Top of STORED DATA
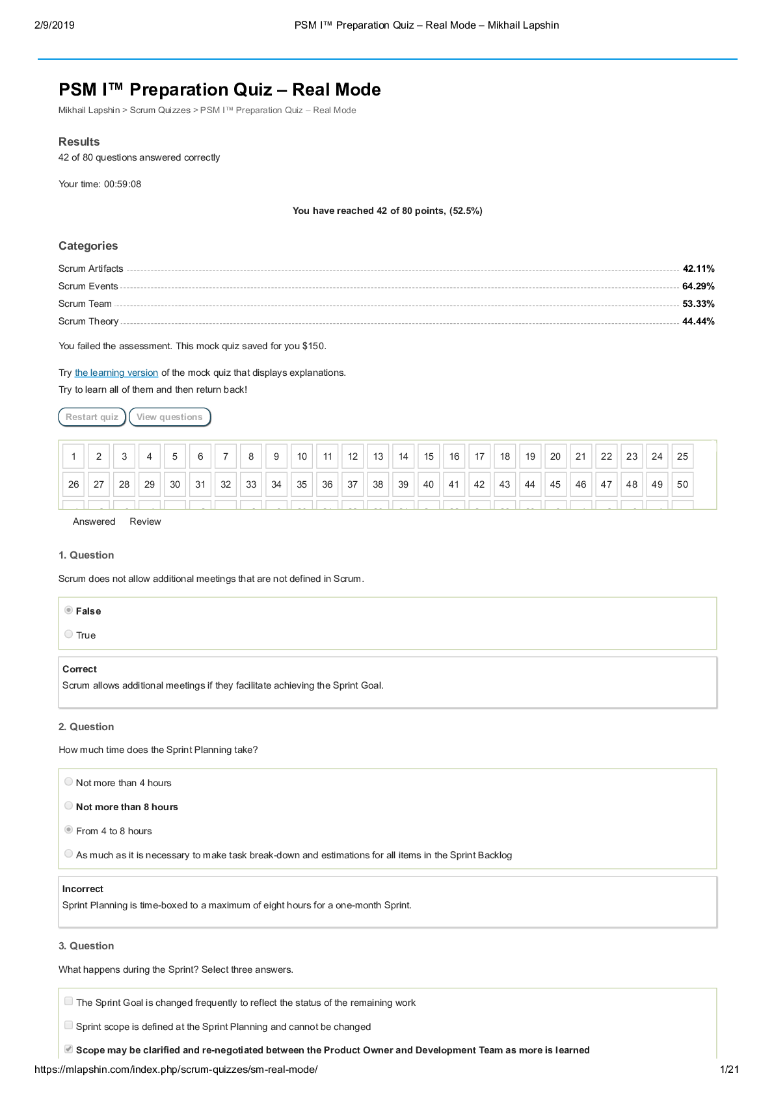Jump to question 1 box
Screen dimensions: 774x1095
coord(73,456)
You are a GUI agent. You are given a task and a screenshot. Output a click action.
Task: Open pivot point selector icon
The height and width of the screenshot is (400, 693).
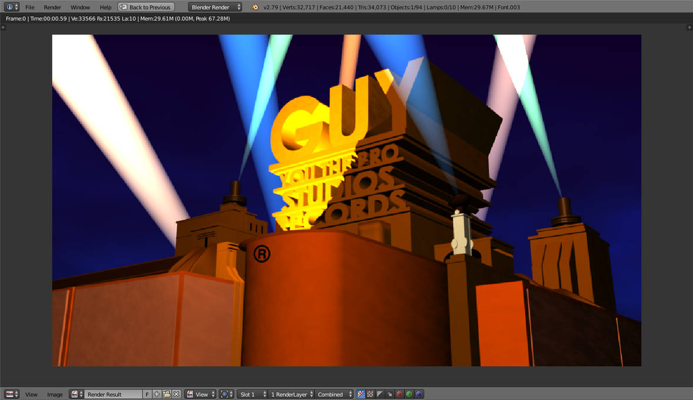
Bottom of STORED DATA
# EXERCISE PROMPT
Your answer must be the lines from the line containing "Task: Open pivot point selector icon" through the final line of the data, written out exactly, both ends included and pictures left out.

# WRITTEN SOLUTION
Task: Open pivot point selector icon
The height and width of the screenshot is (400, 693).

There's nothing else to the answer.